Figure 4:. Climate change has already increased dengue incidence.

(a) Estimated percent of dengue burden attributable to anthropogenic climate warming for administrative units with observed dengue cases during the study period, estimated as the average % change in dengue between observed and counterfactual climate during 1995–2014. (b) Distributions show variation across administrative units within each country. Black tick marks indicate individual unit mean values, and colored points and bars show the mean and 95% CI of the population-weighted average estimate by country. Countries are ordered by current average temperatures with warmer countries to the right. Only administrative units with reported dengue are included in the distributions and country averages. Inset: marginal effect of temperature on dengue from the main model specification, with country-average temperatures indicated with vertical lines matching the colors in the main panel. (c) Impacts of historical warming are largest in cooler countries where current incidence is low, but impacts are also substantial in moderate temperature countries with high current dengue burdens (e.g., Brazil, Honduras, El Salvador, and Nicaragua). Point colors (indicating temperature) are the same in (a) and (b) and point sizes in (c) indicate population size. Line ranges are 95% CIs as in (b).

Figure 5:. Estimated impacts of climate change on dengue incidence for 2040–2059 are widespread and largest in more temperate regions.

(a) Most locations are expected to see an increase in dengue under climate change, with a small fraction of locations projected to experience slight declines due to temperatures exceeding the inferred optimal temperature. Many of the areas where large increases are predicted (shown in dark red), especially in the Americas, are areas with large cities and high population density. Black circles show cities over 5 million in population. Administrative units are colored by the mean percent change in dengue incidence under the high emissions scenario at mid-century (SSP3–7.0 in 2040–2059) compared to current temperatures (1995–2014). (b) Across all future climate scenarios, dengue incidence is predicted to increase for a majority of countries, with the largest increases in cold countries (left panel), and these impacts are estimated to be up to 100% larger for some countries under the highest emissions scenarios compared to the lowest (right panel).

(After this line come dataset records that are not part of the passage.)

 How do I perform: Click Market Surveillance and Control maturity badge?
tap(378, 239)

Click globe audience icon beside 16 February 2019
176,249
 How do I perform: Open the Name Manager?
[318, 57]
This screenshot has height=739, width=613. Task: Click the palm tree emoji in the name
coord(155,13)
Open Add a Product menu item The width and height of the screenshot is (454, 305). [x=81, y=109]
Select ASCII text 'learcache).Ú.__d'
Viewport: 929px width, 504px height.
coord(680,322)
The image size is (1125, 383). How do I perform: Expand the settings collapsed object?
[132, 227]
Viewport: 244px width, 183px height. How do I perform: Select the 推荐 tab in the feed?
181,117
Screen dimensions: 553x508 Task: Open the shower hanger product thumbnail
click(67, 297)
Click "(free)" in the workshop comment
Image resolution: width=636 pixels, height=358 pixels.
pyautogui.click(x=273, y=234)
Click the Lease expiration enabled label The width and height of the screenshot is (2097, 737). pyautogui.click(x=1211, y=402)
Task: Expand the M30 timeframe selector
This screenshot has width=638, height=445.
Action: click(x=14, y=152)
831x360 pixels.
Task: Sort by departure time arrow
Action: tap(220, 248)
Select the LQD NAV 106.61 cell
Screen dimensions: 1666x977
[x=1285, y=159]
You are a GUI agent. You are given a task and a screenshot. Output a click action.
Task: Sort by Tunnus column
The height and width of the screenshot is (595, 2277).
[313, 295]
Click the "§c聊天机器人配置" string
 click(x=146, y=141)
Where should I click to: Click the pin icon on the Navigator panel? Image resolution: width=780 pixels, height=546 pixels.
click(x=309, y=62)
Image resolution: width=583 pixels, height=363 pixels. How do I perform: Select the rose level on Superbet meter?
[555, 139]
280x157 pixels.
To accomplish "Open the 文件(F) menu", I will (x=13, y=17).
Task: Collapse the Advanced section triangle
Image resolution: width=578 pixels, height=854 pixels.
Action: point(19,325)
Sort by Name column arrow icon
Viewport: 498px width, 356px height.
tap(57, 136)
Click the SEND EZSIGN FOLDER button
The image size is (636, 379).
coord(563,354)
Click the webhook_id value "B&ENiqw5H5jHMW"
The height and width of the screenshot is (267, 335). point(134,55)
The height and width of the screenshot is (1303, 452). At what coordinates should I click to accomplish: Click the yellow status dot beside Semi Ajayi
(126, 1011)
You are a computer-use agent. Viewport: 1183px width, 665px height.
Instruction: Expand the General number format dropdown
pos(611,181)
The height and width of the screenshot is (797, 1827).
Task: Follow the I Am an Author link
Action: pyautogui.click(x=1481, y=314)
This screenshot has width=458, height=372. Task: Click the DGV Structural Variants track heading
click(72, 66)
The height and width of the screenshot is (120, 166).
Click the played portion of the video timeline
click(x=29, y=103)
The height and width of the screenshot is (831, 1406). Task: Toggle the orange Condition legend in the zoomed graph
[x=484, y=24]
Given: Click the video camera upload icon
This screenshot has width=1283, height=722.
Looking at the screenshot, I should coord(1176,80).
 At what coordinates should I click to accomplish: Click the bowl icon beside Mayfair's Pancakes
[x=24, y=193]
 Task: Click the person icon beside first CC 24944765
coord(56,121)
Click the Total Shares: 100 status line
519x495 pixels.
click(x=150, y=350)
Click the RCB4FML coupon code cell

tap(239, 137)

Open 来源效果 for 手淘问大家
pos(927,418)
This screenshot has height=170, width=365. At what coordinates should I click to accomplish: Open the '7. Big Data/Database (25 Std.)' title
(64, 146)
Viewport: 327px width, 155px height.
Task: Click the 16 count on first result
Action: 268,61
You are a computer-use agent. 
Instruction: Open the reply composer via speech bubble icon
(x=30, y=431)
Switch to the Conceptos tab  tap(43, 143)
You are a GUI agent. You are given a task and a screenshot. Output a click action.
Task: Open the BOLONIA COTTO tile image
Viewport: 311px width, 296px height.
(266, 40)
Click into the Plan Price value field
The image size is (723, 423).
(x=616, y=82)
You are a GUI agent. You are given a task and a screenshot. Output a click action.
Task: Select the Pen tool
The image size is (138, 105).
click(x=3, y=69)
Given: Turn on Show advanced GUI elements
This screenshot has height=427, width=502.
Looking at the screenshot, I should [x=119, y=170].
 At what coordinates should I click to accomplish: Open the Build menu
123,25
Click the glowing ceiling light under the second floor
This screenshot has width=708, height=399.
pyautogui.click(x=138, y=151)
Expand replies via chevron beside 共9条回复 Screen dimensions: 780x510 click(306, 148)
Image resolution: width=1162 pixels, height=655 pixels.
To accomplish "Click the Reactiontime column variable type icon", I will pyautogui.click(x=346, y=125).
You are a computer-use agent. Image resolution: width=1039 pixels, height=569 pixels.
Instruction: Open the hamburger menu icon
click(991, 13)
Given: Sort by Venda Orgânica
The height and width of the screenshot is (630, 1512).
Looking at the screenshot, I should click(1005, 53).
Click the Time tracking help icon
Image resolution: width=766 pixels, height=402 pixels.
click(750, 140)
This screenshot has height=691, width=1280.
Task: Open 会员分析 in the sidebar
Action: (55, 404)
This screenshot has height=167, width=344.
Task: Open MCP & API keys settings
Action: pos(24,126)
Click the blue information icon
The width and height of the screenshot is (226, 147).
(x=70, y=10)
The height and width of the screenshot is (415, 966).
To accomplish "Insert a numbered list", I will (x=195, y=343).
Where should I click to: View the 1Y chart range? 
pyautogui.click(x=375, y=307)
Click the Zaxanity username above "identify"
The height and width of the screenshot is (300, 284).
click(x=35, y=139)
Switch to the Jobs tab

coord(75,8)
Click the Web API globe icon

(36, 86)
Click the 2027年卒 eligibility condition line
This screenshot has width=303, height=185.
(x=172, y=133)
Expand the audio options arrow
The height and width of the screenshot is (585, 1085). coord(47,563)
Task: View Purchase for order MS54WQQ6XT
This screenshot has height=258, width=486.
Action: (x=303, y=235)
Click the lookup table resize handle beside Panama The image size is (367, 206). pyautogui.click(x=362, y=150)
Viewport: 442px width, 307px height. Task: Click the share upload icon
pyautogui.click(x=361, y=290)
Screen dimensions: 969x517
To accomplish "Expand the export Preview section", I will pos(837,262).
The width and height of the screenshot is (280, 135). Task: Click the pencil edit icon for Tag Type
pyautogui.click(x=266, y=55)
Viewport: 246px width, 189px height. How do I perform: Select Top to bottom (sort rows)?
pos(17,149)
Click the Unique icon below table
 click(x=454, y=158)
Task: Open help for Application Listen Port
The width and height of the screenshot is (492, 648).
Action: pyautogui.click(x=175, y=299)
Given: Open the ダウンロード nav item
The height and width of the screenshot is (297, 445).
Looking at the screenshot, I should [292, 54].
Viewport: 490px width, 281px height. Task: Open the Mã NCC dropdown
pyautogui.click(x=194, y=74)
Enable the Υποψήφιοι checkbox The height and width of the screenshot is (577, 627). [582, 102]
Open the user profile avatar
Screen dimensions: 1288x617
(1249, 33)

Estimated impacts are in percent change from current incidence in comparison between current and future scenarios, and the absolute difference between percentage changes in comparison between between different future scenarios. Countries retain ordering by average temperature, and country colors are consistent across all figures. Points show mean estimates and lines show 95% CIs. Points and confidence intervals are limited to 300% in comparisons between current and future and to 200% in comparisons between future scenarios for visibility. Where mean estimates are limited, points are shown as triangles.